(Saved entries)
========

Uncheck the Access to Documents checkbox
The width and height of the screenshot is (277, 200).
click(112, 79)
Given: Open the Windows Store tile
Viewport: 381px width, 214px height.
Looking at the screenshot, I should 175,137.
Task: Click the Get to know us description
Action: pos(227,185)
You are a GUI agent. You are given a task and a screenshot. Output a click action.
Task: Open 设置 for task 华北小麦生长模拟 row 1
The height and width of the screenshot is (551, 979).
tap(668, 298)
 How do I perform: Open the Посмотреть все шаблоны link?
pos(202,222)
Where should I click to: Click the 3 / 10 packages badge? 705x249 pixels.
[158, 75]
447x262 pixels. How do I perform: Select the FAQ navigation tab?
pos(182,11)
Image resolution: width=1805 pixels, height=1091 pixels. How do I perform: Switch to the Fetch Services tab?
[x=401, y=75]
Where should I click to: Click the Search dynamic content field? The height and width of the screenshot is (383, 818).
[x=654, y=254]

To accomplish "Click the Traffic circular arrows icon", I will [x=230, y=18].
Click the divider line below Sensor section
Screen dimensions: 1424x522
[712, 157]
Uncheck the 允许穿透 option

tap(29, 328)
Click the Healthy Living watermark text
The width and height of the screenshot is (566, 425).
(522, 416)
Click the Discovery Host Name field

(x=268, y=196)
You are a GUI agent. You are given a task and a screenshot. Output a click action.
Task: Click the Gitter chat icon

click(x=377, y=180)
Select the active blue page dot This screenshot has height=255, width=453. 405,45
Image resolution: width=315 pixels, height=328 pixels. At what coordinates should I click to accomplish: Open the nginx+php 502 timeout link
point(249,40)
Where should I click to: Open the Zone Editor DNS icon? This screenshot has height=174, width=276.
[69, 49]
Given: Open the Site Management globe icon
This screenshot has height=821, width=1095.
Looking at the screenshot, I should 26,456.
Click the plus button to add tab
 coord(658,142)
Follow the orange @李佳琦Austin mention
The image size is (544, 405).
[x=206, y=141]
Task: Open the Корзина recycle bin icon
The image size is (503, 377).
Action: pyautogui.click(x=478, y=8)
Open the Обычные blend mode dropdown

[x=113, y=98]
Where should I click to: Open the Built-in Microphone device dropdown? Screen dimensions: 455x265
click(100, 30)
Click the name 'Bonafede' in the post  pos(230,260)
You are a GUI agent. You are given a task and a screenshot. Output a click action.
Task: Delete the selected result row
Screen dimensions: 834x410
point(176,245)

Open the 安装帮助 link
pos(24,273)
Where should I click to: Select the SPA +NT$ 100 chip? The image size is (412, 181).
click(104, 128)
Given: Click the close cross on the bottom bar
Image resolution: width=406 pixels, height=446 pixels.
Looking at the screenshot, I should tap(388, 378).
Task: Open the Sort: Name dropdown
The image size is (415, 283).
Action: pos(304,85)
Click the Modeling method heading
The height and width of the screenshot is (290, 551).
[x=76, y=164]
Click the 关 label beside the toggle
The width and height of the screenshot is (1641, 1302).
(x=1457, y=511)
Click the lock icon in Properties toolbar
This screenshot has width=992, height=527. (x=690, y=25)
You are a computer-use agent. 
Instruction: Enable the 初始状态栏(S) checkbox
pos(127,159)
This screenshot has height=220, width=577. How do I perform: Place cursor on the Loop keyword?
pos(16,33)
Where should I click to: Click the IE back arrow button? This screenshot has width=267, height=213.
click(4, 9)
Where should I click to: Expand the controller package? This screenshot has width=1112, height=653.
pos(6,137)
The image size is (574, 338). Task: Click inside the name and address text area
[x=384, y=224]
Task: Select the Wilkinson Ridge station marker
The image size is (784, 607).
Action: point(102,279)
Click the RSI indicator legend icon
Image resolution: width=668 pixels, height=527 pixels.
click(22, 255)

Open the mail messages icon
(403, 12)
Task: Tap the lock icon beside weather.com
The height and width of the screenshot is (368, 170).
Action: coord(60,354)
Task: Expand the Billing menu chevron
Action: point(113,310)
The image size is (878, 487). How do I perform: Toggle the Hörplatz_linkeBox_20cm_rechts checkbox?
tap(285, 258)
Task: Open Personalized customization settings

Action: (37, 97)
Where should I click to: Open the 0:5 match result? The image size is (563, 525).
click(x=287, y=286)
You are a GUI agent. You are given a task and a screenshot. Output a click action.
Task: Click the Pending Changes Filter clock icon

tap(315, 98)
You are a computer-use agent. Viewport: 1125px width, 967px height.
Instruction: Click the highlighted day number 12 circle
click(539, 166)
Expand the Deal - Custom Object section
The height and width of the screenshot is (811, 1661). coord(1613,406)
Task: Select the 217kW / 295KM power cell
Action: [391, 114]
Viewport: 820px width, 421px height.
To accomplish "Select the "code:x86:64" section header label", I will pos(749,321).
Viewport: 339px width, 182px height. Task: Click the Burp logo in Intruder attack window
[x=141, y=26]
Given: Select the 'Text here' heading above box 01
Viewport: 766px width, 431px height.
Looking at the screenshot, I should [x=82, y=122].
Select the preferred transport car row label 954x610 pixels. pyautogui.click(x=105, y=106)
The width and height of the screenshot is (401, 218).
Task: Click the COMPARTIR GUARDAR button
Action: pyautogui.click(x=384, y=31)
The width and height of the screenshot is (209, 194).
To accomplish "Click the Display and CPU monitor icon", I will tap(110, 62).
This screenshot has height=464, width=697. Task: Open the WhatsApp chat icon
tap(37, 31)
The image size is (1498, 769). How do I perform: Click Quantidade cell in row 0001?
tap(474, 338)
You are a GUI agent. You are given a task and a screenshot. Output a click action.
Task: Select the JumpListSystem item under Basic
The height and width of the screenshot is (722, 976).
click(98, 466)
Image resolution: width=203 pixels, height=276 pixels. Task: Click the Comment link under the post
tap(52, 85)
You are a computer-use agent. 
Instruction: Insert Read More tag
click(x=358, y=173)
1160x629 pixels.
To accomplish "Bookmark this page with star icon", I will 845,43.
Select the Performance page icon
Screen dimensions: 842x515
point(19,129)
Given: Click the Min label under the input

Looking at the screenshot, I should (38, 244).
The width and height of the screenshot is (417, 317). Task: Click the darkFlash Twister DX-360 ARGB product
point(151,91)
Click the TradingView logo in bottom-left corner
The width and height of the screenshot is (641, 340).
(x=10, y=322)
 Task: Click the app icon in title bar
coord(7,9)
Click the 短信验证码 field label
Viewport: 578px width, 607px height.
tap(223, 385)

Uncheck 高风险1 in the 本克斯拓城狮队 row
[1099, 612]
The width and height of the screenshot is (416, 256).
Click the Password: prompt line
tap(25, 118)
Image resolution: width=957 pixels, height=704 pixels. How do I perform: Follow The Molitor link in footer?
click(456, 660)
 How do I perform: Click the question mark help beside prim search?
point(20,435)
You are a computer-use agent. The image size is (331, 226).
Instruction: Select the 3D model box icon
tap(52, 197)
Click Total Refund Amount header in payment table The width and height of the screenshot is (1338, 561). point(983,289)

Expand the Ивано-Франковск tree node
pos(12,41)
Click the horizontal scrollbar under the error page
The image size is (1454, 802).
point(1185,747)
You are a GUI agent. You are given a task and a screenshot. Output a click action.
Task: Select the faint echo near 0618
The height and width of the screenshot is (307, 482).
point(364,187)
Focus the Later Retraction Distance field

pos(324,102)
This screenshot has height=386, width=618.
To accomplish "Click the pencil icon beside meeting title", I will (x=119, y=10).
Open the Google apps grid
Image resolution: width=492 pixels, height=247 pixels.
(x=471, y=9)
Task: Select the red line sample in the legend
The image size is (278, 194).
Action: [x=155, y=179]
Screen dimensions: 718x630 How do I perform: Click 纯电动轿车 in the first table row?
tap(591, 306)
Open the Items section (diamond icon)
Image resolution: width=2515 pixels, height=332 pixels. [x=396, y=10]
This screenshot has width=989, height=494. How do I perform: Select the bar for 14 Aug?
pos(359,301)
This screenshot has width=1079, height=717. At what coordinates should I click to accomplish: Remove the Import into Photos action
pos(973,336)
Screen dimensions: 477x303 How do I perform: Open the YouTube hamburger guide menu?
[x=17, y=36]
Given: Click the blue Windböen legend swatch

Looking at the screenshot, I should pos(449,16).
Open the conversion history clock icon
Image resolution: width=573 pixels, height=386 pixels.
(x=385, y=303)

========

Copy each line, exactly, that falls between the line containing "Expand the Ивано-Франковск tree node" and the end of the entries, both included.

Expand the Ивано-Франковск tree node
pos(12,41)
Click the horizontal scrollbar under the error page
The image size is (1454, 802).
point(1185,747)
You are a GUI agent. You are given a task and a screenshot. Output a click action.
Task: Select the faint echo near 0618
The height and width of the screenshot is (307, 482).
point(364,187)
Focus the Later Retraction Distance field

pos(324,102)
This screenshot has height=386, width=618.
To accomplish "Click the pencil icon beside meeting title", I will (x=119, y=10).
Open the Google apps grid
Image resolution: width=492 pixels, height=247 pixels.
(x=471, y=9)
Task: Select the red line sample in the legend
The image size is (278, 194).
Action: [x=155, y=179]
Screen dimensions: 718x630 How do I perform: Click 纯电动轿车 in the first table row?
tap(591, 306)
Open the Items section (diamond icon)
Image resolution: width=2515 pixels, height=332 pixels. [x=396, y=10]
This screenshot has width=989, height=494. How do I perform: Select the bar for 14 Aug?
pos(359,301)
This screenshot has width=1079, height=717. At what coordinates should I click to accomplish: Remove the Import into Photos action
pos(973,336)
Screen dimensions: 477x303 How do I perform: Open the YouTube hamburger guide menu?
[x=17, y=36]
Given: Click the blue Windböen legend swatch

Looking at the screenshot, I should pos(449,16).
Open the conversion history clock icon
Image resolution: width=573 pixels, height=386 pixels.
(x=385, y=303)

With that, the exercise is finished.